• _INSTRUCTIONS TO FOLLOW_
Rewrite the data from the line with "height=679 pixels. 182,87" up to and including the line with "Looking at the screenshot, I should tap(15, 194).", replacing every "icon" with "button" and leaving everything else unchanged.

Collected data
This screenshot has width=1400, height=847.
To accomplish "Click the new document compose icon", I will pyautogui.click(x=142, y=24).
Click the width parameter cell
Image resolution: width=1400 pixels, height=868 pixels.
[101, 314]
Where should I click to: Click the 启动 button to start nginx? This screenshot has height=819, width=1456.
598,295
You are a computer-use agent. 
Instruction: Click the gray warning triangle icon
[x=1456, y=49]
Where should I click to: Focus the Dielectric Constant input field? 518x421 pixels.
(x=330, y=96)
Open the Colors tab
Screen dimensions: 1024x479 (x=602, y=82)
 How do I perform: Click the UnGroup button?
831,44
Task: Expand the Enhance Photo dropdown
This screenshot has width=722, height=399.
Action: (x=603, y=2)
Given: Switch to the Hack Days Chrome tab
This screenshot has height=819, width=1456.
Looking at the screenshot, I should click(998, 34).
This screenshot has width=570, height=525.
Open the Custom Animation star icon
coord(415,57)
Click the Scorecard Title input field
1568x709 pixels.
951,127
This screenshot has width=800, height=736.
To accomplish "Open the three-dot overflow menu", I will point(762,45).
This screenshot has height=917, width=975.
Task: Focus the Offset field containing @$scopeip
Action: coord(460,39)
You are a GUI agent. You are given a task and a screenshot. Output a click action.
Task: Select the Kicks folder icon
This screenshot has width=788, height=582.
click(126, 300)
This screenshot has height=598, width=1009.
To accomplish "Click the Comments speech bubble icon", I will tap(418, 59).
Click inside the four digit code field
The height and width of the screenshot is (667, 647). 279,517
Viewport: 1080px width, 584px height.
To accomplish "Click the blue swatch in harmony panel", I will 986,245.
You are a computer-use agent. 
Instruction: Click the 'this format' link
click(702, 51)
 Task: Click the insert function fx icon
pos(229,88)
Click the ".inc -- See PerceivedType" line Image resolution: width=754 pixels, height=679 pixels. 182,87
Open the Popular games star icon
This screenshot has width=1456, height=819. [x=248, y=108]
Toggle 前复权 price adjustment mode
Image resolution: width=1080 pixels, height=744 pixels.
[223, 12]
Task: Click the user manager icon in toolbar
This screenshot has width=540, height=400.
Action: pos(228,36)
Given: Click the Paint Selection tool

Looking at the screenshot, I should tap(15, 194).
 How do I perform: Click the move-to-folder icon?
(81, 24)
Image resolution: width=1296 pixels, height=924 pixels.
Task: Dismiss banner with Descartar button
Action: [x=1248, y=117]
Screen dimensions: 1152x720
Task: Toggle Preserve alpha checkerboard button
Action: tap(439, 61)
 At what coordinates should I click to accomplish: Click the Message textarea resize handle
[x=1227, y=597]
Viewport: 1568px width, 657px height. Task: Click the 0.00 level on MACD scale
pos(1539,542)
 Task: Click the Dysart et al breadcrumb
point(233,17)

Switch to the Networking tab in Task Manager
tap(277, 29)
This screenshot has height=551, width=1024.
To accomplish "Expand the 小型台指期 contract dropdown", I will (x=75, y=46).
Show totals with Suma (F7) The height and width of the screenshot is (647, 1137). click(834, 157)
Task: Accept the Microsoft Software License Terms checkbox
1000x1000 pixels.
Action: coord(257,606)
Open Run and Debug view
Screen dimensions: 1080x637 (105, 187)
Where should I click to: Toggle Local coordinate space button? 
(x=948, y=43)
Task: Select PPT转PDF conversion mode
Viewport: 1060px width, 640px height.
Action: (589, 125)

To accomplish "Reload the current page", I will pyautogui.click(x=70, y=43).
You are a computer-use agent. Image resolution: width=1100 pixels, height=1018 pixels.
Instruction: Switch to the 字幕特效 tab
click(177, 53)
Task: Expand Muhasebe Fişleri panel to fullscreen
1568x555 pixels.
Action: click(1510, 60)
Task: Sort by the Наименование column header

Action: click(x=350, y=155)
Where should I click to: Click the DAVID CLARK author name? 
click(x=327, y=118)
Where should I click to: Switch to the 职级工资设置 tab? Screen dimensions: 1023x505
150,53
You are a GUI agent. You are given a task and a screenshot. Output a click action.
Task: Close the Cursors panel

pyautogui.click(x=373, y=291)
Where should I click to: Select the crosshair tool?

• _FULL OUTPUT_
Click the ".inc -- See PerceivedType" line Image resolution: width=754 pixels, height=679 pixels. 182,87
Open the Popular games star button
This screenshot has width=1456, height=819. [x=248, y=108]
Toggle 前复权 price adjustment mode
Image resolution: width=1080 pixels, height=744 pixels.
[223, 12]
Task: Click the user manager button in toolbar
This screenshot has width=540, height=400.
Action: pos(228,36)
Given: Click the Paint Selection tool

Looking at the screenshot, I should tap(15, 194).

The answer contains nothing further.